### Problem requirements:
Extract exactly and only the lines of the data below, starting at the line with "You are a computer-use agent. Viewport: 960px" and stopping after the final line.

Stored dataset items
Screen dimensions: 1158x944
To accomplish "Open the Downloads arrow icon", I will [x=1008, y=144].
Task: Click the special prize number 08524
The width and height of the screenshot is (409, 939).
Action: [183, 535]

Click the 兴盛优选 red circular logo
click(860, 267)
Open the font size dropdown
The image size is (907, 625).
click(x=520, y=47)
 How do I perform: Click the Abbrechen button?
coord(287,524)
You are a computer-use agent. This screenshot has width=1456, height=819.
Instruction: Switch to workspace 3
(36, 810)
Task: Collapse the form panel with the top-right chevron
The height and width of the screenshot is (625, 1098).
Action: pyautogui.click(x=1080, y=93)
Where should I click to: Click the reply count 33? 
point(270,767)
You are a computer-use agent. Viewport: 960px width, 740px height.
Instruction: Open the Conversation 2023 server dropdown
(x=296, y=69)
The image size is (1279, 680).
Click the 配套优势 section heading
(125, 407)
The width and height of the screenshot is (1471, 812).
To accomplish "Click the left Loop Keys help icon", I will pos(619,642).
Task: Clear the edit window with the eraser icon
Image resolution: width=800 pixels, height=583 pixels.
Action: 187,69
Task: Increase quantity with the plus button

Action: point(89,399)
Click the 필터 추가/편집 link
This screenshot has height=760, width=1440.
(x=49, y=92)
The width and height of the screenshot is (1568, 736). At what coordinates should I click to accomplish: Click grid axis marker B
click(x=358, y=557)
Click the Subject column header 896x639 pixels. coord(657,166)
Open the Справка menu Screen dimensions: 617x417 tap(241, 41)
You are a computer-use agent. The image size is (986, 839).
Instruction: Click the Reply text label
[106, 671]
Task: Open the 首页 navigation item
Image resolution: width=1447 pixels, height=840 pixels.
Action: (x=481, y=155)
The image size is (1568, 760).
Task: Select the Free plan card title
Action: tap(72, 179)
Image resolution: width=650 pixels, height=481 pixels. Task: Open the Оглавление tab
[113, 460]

### Finished exercise:
You are a computer-use agent. Viewport: 960px width, 740px height.
Instruction: Open the Conversation 2023 server dropdown
(x=296, y=69)
The image size is (1279, 680).
Click the 配套优势 section heading
(125, 407)
The width and height of the screenshot is (1471, 812).
To accomplish "Click the left Loop Keys help icon", I will pos(619,642).
Task: Clear the edit window with the eraser icon
Image resolution: width=800 pixels, height=583 pixels.
Action: 187,69
Task: Increase quantity with the plus button

Action: point(89,399)
Click the 필터 추가/편집 link
This screenshot has height=760, width=1440.
(x=49, y=92)
The width and height of the screenshot is (1568, 736). At what coordinates should I click to accomplish: Click grid axis marker B
click(x=358, y=557)
Click the Subject column header 896x639 pixels. coord(657,166)
Open the Справка menu Screen dimensions: 617x417 tap(241, 41)
You are a computer-use agent. The image size is (986, 839).
Instruction: Click the Reply text label
[106, 671]
Task: Open the 首页 navigation item
Image resolution: width=1447 pixels, height=840 pixels.
Action: (x=481, y=155)
The image size is (1568, 760).
Task: Select the Free plan card title
Action: tap(72, 179)
Image resolution: width=650 pixels, height=481 pixels. Task: Open the Оглавление tab
[113, 460]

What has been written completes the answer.